→ Records to use:
-- Begin --

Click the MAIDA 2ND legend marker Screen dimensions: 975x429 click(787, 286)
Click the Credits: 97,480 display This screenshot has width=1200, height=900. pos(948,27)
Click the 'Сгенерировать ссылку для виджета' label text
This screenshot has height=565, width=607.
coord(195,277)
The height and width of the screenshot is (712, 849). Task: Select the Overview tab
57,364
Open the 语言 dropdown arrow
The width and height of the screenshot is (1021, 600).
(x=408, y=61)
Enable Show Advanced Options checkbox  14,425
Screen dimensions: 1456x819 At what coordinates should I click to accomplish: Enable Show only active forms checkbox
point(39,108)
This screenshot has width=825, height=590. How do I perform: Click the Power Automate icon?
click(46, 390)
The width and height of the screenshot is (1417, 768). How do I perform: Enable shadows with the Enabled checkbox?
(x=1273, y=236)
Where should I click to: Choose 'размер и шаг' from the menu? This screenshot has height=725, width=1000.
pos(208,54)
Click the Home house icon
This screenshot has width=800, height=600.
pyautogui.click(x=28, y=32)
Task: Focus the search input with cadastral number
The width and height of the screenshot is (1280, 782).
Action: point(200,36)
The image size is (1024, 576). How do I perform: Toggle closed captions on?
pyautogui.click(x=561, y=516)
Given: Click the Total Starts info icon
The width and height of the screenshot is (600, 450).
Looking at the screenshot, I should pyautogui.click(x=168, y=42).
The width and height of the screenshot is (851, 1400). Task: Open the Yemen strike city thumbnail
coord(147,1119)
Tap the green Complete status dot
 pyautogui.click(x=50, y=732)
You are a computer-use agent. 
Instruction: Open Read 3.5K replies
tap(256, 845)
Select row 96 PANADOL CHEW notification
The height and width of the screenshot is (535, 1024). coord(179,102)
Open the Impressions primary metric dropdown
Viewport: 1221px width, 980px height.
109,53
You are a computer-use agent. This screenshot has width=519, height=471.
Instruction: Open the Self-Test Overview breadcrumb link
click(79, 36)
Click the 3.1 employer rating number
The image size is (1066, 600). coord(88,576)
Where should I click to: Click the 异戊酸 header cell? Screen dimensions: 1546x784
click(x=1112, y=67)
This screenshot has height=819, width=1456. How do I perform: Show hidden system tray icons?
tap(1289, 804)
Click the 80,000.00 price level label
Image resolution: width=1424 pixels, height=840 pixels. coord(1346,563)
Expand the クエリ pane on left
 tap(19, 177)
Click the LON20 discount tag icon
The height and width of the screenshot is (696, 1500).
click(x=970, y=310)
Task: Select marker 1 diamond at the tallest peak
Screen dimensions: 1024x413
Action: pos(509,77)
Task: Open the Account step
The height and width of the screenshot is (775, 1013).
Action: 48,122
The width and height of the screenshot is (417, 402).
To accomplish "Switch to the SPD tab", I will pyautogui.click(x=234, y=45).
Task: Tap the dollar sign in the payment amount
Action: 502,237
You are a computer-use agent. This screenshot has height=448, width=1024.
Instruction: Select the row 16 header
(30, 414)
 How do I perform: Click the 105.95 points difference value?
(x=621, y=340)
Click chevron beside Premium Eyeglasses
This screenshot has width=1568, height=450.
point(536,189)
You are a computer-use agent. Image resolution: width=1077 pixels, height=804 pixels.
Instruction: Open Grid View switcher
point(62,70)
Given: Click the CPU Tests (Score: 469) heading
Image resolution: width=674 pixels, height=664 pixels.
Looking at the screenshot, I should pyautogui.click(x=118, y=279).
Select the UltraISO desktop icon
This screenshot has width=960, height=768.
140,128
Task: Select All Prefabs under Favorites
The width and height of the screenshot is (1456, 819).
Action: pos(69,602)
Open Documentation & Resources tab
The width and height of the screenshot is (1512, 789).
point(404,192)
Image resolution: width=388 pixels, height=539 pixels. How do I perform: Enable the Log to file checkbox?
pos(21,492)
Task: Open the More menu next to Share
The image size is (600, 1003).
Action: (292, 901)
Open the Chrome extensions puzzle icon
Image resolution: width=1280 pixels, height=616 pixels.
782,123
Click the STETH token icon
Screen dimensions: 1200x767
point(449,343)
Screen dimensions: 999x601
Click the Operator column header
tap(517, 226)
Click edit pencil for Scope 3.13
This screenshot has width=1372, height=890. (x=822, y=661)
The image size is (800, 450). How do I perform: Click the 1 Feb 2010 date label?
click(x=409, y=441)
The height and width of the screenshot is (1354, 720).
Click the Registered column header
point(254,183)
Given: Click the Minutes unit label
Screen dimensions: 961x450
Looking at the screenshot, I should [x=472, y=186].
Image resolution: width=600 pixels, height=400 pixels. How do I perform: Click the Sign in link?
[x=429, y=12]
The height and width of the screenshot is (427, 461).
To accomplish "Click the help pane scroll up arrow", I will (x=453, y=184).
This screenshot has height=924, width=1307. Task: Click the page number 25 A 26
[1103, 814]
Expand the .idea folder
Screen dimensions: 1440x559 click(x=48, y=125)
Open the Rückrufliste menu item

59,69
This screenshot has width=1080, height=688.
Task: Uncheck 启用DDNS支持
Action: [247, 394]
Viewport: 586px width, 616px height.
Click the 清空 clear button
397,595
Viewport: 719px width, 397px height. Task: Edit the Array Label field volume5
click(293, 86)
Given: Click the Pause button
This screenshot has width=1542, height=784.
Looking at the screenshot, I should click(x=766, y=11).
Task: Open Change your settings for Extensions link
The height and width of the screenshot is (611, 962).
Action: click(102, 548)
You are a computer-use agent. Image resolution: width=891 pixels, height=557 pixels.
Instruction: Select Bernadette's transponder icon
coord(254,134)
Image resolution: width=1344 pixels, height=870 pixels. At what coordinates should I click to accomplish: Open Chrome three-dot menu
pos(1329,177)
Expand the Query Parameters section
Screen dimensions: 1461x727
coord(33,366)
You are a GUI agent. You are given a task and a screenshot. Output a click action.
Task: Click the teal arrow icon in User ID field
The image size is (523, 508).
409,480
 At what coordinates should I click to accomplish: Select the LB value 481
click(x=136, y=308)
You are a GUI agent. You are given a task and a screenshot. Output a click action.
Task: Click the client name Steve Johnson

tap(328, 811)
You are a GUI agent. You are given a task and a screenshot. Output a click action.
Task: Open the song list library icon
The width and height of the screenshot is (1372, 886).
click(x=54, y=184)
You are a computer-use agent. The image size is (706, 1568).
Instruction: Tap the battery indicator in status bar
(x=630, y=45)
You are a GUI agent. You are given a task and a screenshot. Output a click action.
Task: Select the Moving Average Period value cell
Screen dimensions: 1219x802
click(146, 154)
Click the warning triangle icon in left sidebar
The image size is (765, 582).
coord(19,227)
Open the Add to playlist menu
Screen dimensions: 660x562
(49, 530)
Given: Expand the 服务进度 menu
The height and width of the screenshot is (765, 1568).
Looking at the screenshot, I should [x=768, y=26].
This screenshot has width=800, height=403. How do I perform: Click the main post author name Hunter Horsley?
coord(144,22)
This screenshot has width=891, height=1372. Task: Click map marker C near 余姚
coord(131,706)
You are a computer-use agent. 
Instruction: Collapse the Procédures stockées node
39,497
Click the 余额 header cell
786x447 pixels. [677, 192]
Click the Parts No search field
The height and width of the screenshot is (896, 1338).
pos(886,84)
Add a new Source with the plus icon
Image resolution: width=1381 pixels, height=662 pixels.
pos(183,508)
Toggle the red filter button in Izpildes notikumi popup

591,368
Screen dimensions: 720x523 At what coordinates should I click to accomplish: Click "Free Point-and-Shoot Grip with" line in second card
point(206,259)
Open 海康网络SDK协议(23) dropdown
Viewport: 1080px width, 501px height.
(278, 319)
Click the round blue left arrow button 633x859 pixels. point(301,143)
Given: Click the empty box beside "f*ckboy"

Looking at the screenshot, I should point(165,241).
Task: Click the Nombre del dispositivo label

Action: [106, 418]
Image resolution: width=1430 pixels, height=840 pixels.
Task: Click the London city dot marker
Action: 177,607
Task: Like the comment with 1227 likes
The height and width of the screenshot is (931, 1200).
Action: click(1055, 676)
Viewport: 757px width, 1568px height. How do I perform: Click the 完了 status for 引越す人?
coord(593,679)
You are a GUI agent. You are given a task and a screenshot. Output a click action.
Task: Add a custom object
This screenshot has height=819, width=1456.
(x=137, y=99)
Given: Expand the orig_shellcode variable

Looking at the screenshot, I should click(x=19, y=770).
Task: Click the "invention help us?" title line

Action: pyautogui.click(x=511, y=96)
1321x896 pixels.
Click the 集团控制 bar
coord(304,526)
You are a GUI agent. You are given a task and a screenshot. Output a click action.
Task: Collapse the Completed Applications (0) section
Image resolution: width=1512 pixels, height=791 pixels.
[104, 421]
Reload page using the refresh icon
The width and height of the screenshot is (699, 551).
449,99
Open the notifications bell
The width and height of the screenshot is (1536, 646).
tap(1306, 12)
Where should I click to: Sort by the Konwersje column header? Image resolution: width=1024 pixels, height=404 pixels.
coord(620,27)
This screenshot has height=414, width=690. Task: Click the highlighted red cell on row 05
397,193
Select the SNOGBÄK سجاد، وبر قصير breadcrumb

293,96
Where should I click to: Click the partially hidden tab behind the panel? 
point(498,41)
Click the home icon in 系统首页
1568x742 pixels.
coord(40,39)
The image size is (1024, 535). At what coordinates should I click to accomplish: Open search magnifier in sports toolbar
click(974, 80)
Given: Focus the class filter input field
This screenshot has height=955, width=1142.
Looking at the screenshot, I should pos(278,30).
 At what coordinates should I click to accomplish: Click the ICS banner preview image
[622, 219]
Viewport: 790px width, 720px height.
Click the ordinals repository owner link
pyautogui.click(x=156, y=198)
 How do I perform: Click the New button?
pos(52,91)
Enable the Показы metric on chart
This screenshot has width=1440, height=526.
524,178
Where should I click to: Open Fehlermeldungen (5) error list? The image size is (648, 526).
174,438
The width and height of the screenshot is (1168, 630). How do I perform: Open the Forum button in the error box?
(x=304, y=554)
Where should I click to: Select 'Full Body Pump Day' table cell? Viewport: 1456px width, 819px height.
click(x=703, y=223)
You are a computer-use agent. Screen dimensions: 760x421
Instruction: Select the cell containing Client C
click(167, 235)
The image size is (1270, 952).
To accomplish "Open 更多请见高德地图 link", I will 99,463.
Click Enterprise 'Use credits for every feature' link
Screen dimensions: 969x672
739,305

-- End --

→ Given task:
Reproduce the lines from the first one through the line containing "The image size is (1066, 600). coord(88,576)", renaming "checkbox" to "check box" throughout and leaving everything else unchanged.

→ Final result:
Click the MAIDA 2ND legend marker Screen dimensions: 975x429 click(787, 286)
Click the Credits: 97,480 display This screenshot has width=1200, height=900. pos(948,27)
Click the 'Сгенерировать ссылку для виджета' label text
This screenshot has height=565, width=607.
coord(195,277)
The height and width of the screenshot is (712, 849). Task: Select the Overview tab
57,364
Open the 语言 dropdown arrow
The width and height of the screenshot is (1021, 600).
(x=408, y=61)
Enable Show Advanced Options check box  14,425
Screen dimensions: 1456x819 At what coordinates should I click to accomplish: Enable Show only active forms check box
point(39,108)
This screenshot has width=825, height=590. How do I perform: Click the Power Automate icon?
click(46, 390)
The width and height of the screenshot is (1417, 768). How do I perform: Enable shadows with the Enabled check box?
(x=1273, y=236)
Where should I click to: Choose 'размер и шаг' from the menu? This screenshot has height=725, width=1000.
pos(208,54)
Click the Home house icon
This screenshot has width=800, height=600.
pyautogui.click(x=28, y=32)
Task: Focus the search input with cadastral number
The width and height of the screenshot is (1280, 782).
Action: point(200,36)
The image size is (1024, 576). How do I perform: Toggle closed captions on?
pyautogui.click(x=561, y=516)
Given: Click the Total Starts info icon
The width and height of the screenshot is (600, 450).
Looking at the screenshot, I should pyautogui.click(x=168, y=42).
The width and height of the screenshot is (851, 1400). Task: Open the Yemen strike city thumbnail
coord(147,1119)
Tap the green Complete status dot
 pyautogui.click(x=50, y=732)
You are a computer-use agent. 
Instruction: Open Read 3.5K replies
tap(256, 845)
Select row 96 PANADOL CHEW notification
The height and width of the screenshot is (535, 1024). coord(179,102)
Open the Impressions primary metric dropdown
Viewport: 1221px width, 980px height.
109,53
You are a computer-use agent. This screenshot has width=519, height=471.
Instruction: Open the Self-Test Overview breadcrumb link
click(79, 36)
Click the 3.1 employer rating number
The image size is (1066, 600). coord(88,576)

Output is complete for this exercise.